‘What’s in an e-mail sign-off?’

It’s sometimes hard to write meaningful letters, but email communication is even more challenging:

"CHAD TROUTWINE, an entrepreneur in Malibu, Calif., was negotiating a commercial lease earlier this year for a building he owns in the Midwest. Though talks began well, they soon grew rocky. The telltale sign that things had truly devolved? The sign-offs on the e-mail exchanges with his prospective tenant.

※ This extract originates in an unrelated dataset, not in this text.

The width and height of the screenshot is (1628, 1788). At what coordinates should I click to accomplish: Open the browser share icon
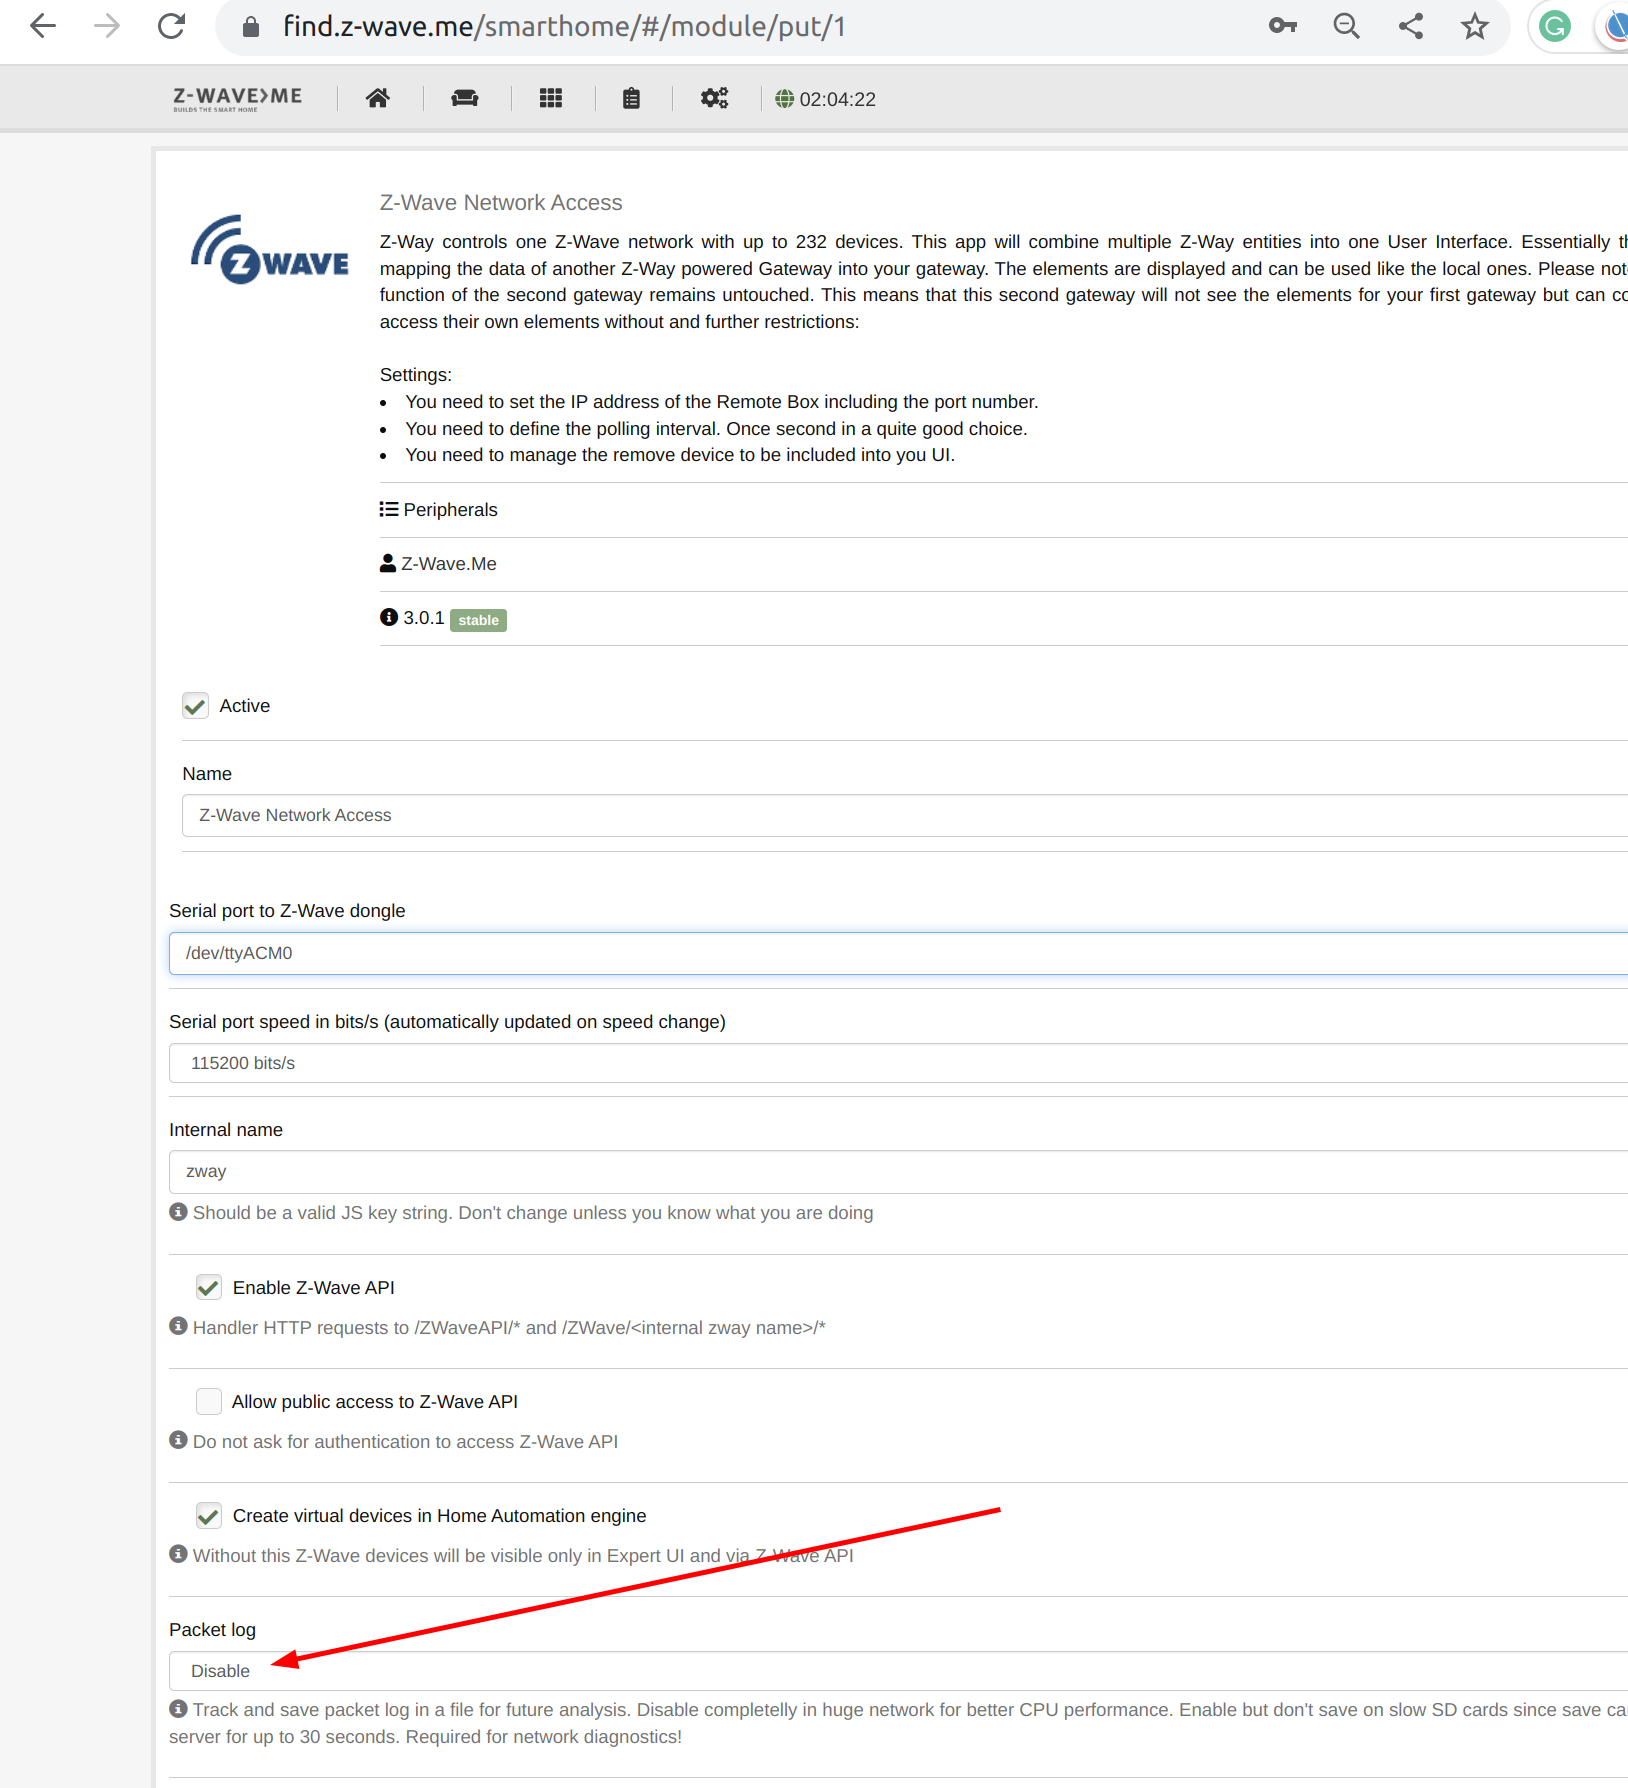(x=1410, y=27)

"’As negotiations started to break down, the sign-offs started to get decidedly shorter and cooler,’ Mr. Troutwine recalled. ‘In the beginning it was like, ‘I look forward to speaking with you soon’ and ‘Warmest regards,’ and by the end it was just ‘Best.’ ‘ The deal was eventually completed, but Mr. Troutwine still felt as if he had been snubbed.

"What’s in an e-mail sign-off? A lot, apparently. Those final few words above your name are where relationships and hierarchies are established, and where what is written in the body of the message can be clarified or undermined. In the days before electronic communication, the formalities of a letter, either business or personal, were taught to every third-grader; sign-offs — from ‘Sincerely’ to ‘Yours truly’ to ‘Love’ — came to mind without much effort.

"But e-mail is a casual medium, and its conventions are scarcely a decade old. They are still evolving, often awkwardly. It is common for business messages to appear entirely in lower case, and many rapid-fire correspondences evolve from formal to intimate in a few back-and-forths.

[snip]

"’So many people are not clear communicators,’ said Judith Kallos, creator of NetManners.com [link in article], a site dedicated to online etiquette, and author of ‘Because Netiquette Matters.’ To be clear about what an e-mail message is trying to say, and about what is implied as well as what is stated, ‘the reader is left looking at everything from the greeting to the closing for clues,’ she said."